Gota Morota, Timothy M. Beisinger, Francisco Peñagaricano
G3·GenesGenomesGenetics 2016 v.6 no.8 pp. 2447-2453
chickens, data collection, epistasis, gene expression, gene expression regulation, genes, genomics
Biomedical vocabularies and ontologies aid in recapitulating biological knowledge. The annotation of gene products is mainly accelerated by Gene Ontology (GO) and more recently by Medical Subject Headings (MeSH). MeSH is the National Library of Medicine's controlled vocabulary and it is making inroads into gene annotation and enrichment analysis. The availability of MeSH annotation in farm animals poses both new challenges and opportunities for downstream analysis in functional genomic studies.
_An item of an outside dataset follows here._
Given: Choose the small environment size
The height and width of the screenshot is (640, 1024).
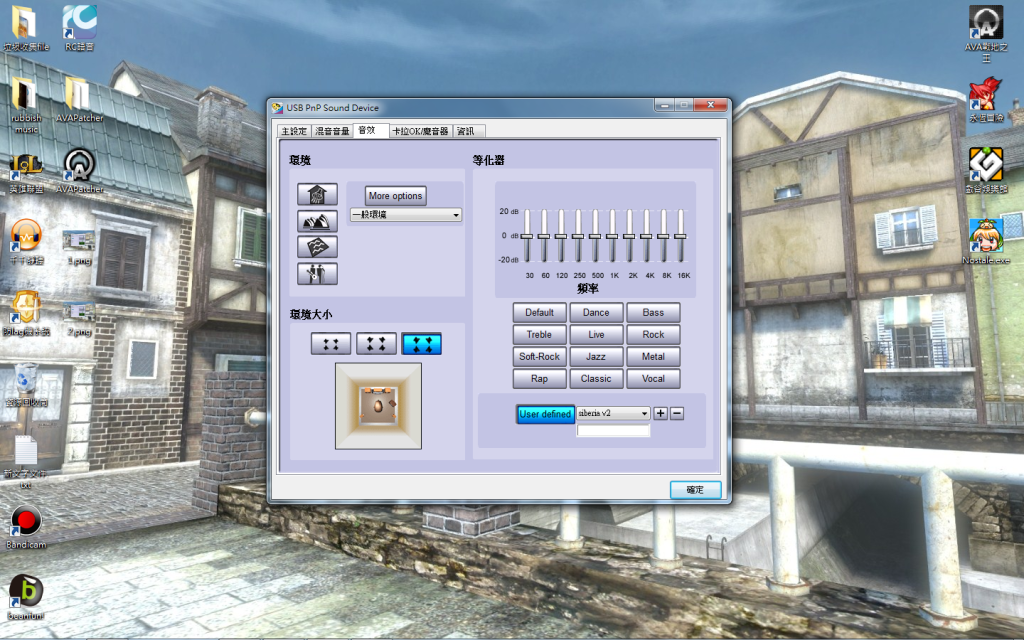Looking at the screenshot, I should (x=330, y=344).
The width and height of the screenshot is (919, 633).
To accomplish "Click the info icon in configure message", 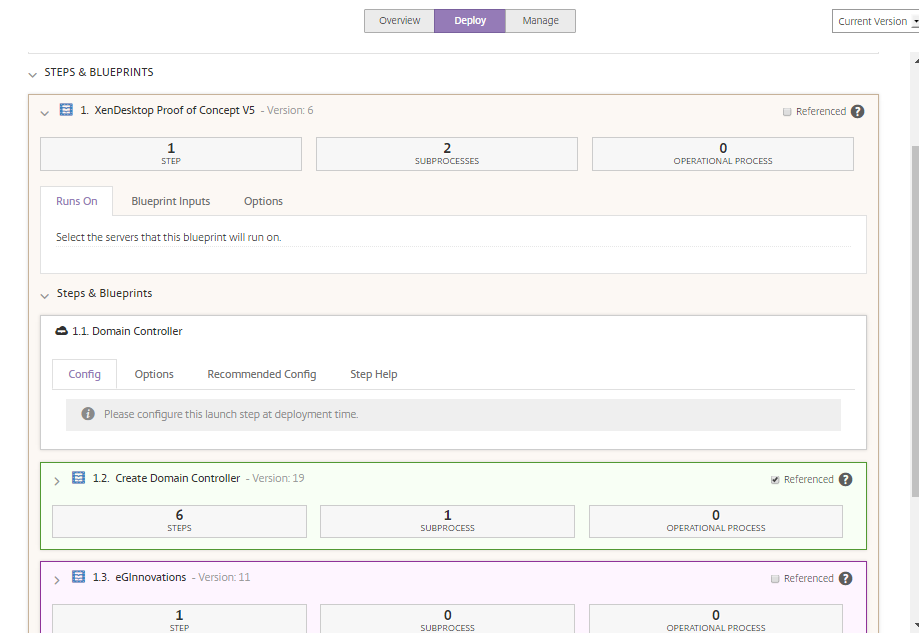I will coord(88,414).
Here we report the MeSH annotation of the chicken genome and we illustrate some features of different MeSH-based analyses, including MeSH-informed enrichment analysis and MeSH-guided semantic similarity among terms and gene products, using two lists of chicken genes available in public repositories. The two published datasets that were employed represent (i) differentially expressed genes detected in a genome-wide gene expression study and (ii) candidate genes under selective sweep or epistatic selection that were detected in a whole-genome scan study. The comparison of MeSH with GO overrepresentation analyses suggested not only that MeSH supports the findings obtained from GO analysis but also that MeSH is able to further enrich the representation of biological knowledge. Based on the hierarchical structures of MeSH and GO, we computed semantic similarities among vocabularies as well as semantic similarities among selected genes. The respective hierarchies of MeSH and GO yielded the similarity levels between significant functional terms, and the annotation of each term yielded then the measures of gene similarity. Our findings show the benefits of using MeSH as an alternative choice of annotation in order to draw biological inferences from a list of genes of interest. We argue that the use of MeSH in conjunction with GO will be instrumental in facilitating the understanding of the genetic basis of complex traits.